Theresa Klenk has spent more than 25 years in nursing, and during that time staffing concerns have gone from bad to worse. That's why she traveled to Washington, D.C., with nearly 100 nurses represented by the Health Professionals and Allied Employees in New Jersey to attend the Nurses Take DC rally on April 26.
Klenk was excited about the idea of hundreds of nurses coming together to raise their voices against a long-standing problem for nurses: unsafe staffing.
"Nurses have figured out a way to speak up, and it’s through rallies like this," says Klenk. "It’s a feeling of empowerment to use our collective voices. We are standing up for two reasons: patient safety and protecting the profession."
This is the third year Nurses Take DC has gone to Washington. The grass-roots movement was started in 2016 by a group of nurses who wanted to take a stand for safer staffing in the hospitals and facilities where nurses work by raising awareness of the issue with the public.

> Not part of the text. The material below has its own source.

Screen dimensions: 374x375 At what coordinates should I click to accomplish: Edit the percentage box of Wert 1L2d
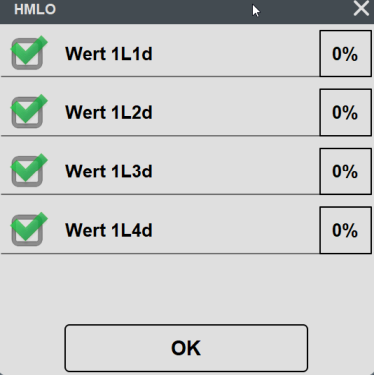coord(345,112)
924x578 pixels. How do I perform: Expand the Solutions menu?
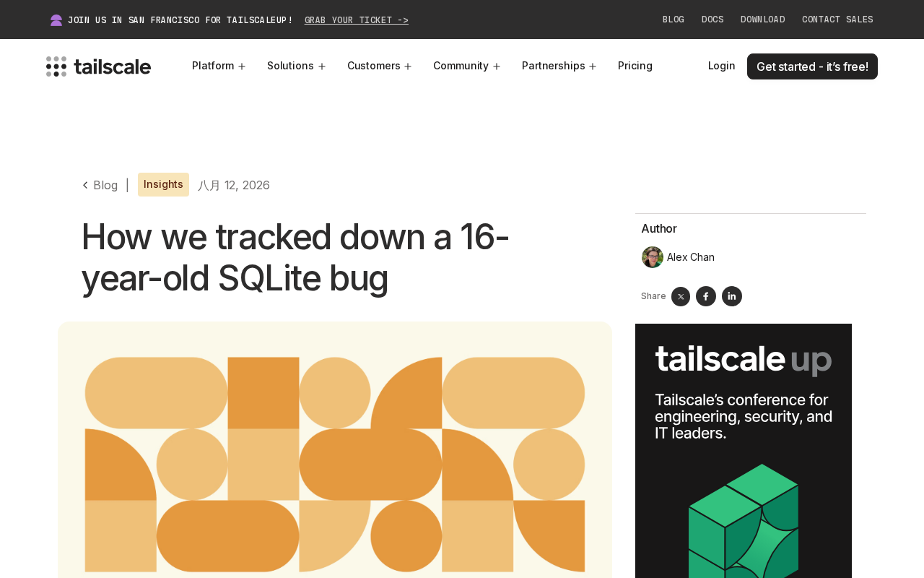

Klenk attended the rally because she wants to advocate for patient safety. "When we are on duty, we are not able to say to patients: We are not staffed appropriately. And because we can’t say it, patients are under the impression that it's our problem," she says. "We need to educate the public. Nursing is one of the most respected professions, and every nurse has a story about unsafe staffing. Unfortunately, the public has no idea about what goes on in hospitals and, truthfully, neither do our lawmakers."
Although hundreds of nurses gathered outside the Capitol, many of them were also on the inside lobbying lawmakers to support the Nurse Staffing Standards for Hospital Patient Safety and Quality Care Act, the safe staffing bill that has been introduced in both chambers of Congress this year.
Charlotte Crowe, a registered nurse and HPAE member, says it's time to change the narrative when it comes to safe staffing. "I think we have to stop focusing on the nurses. The focus needs to be on what the patients are going through. The fight can’t be about nurse workload, it's about patient safety."
"I had a long list of all the impacts of poor staffing to share with you, but you already know that," HPAE President Ann Twomey told the crowd. "From the minute you get your license and go to work, the first thing you realize is that there isn't enough staff. Safe staffing is the number one issue for everyone standing here," said Twomey, who is an AFT vice president. "We need a unified approach to achieving safe staffing levels. The group that has put this together is growing every year. We know what we have to do; if we pull together, we can really make a difference."
The nurses in attendance understand that there is power in their numbers. HPAE member Melody Schantz has been a nurse for 10 years; she says she went to Washington "to show people that we—as nurses—are a force. A lot of nurses don’t realize they should make their voices heard on this issue," she says, adding that "if we are short staffed, we can’t do all we need to do." She noted that some days nurses can’t give the kind of care they would like to give or what they thought they would give when they entered the profession.
"As nurses, we are trained to care for patients; I never thought about the policy behind the number of patients I cared for, but my thinking was really flawed," says Jalil Johnson, a registered nurse and one of the event’s organizers. "We have to see our place in the bigger picture."
Johnson compares the nurses' movement to a snowball rolling down a hill. "It starts small and picks up more speed and grows." To keep up the momentum, he encouraged everyone in the crowd to get their nurse colleagues involved. "Go home and grab one nurse and pull them into this movement. Once we reach a critical mass, [legislators] won't be able to ignore us."